Instructions to follow: Even where a line looks wrong, copy it exactly and include every entry.

[Opening Material provided section]

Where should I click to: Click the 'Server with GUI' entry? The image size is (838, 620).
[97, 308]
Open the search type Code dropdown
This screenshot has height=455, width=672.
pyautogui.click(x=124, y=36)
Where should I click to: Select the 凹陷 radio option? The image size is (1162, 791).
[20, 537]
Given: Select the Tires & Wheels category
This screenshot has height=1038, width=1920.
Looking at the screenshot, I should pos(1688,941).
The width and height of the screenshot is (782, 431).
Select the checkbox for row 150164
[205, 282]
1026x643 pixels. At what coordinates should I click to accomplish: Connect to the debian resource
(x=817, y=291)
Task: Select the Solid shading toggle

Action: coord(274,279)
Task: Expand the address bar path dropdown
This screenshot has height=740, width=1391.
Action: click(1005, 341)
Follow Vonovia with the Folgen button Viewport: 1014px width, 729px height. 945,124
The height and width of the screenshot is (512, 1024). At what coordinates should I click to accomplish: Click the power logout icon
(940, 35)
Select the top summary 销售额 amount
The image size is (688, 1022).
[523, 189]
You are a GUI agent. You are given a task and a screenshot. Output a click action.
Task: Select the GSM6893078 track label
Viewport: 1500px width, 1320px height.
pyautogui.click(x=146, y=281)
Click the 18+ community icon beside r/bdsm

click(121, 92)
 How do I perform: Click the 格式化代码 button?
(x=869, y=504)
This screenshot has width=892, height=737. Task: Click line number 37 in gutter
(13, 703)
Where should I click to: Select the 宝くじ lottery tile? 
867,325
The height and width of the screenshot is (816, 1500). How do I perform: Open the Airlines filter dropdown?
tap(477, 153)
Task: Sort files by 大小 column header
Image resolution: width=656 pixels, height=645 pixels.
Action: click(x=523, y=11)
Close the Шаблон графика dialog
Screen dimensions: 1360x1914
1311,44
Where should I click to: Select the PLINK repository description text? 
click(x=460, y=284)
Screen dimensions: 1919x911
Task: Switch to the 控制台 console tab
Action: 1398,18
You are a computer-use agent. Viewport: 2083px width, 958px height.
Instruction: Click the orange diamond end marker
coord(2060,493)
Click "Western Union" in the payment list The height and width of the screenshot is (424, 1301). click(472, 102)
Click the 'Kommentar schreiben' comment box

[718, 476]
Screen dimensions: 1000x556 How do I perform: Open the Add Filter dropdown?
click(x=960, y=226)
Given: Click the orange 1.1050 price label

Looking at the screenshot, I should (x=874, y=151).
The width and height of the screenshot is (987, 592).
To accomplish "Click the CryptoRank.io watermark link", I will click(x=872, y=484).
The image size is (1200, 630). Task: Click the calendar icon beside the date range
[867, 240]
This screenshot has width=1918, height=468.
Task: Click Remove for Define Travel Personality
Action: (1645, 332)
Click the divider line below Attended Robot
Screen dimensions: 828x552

[Closing Material provided section]

Written response:
Where should I click to: Click the 'Server with GUI' entry? The image size is (838, 620).
[97, 308]
Open the search type Code dropdown
This screenshot has height=455, width=672.
pyautogui.click(x=124, y=36)
Where should I click to: Select the 凹陷 radio option? The image size is (1162, 791).
[20, 537]
Given: Select the Tires & Wheels category
This screenshot has height=1038, width=1920.
Looking at the screenshot, I should pos(1688,941).
The width and height of the screenshot is (782, 431).
Select the checkbox for row 150164
[205, 282]
1026x643 pixels. At what coordinates should I click to accomplish: Connect to the debian resource
(x=817, y=291)
Task: Select the Solid shading toggle

Action: coord(274,279)
Task: Expand the address bar path dropdown
This screenshot has height=740, width=1391.
Action: click(1005, 341)
Follow Vonovia with the Folgen button Viewport: 1014px width, 729px height. 945,124
The height and width of the screenshot is (512, 1024). At what coordinates should I click to accomplish: Click the power logout icon
(940, 35)
Select the top summary 销售额 amount
The image size is (688, 1022).
[523, 189]
You are a GUI agent. You are given a task and a screenshot. Output a click action.
Task: Select the GSM6893078 track label
Viewport: 1500px width, 1320px height.
pyautogui.click(x=146, y=281)
Click the 18+ community icon beside r/bdsm

click(121, 92)
 How do I perform: Click the 格式化代码 button?
(x=869, y=504)
This screenshot has width=892, height=737. Task: Click line number 37 in gutter
(13, 703)
Where should I click to: Select the 宝くじ lottery tile? 
867,325
The height and width of the screenshot is (816, 1500). How do I perform: Open the Airlines filter dropdown?
tap(477, 153)
Task: Sort files by 大小 column header
Image resolution: width=656 pixels, height=645 pixels.
Action: click(x=523, y=11)
Close the Шаблон графика dialog
Screen dimensions: 1360x1914
1311,44
Where should I click to: Select the PLINK repository description text? 
click(x=460, y=284)
Screen dimensions: 1919x911
Task: Switch to the 控制台 console tab
Action: 1398,18
You are a computer-use agent. Viewport: 2083px width, 958px height.
Instruction: Click the orange diamond end marker
coord(2060,493)
Click "Western Union" in the payment list The height and width of the screenshot is (424, 1301). click(472, 102)
Click the 'Kommentar schreiben' comment box

[718, 476]
Screen dimensions: 1000x556 How do I perform: Open the Add Filter dropdown?
click(x=960, y=226)
Given: Click the orange 1.1050 price label

Looking at the screenshot, I should (x=874, y=151).
The width and height of the screenshot is (987, 592).
To accomplish "Click the CryptoRank.io watermark link", I will click(x=872, y=484).
The image size is (1200, 630). Task: Click the calendar icon beside the date range
[867, 240]
This screenshot has width=1918, height=468.
Task: Click Remove for Define Travel Personality
Action: (1645, 332)
Click the divider line below Attended Robot
Screen dimensions: 828x552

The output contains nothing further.